= Directions for this task =
Reproduce each of the following records word for word, keeping every line as it stands.

= The records =
......
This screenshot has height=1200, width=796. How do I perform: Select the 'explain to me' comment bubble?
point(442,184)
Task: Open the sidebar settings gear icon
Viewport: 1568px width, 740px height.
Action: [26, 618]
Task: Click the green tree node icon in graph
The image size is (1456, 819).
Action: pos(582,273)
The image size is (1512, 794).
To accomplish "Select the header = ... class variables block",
......
= Reply to the exercise =
This screenshot has height=1200, width=796. How do I perform: Select the 'explain to me' comment bubble?
point(442,184)
Task: Open the sidebar settings gear icon
Viewport: 1568px width, 740px height.
Action: [26, 618]
Task: Click the green tree node icon in graph
The image size is (1456, 819).
Action: pos(582,273)
The image size is (1512, 794).
To accomplish "Select the header = ... class variables block",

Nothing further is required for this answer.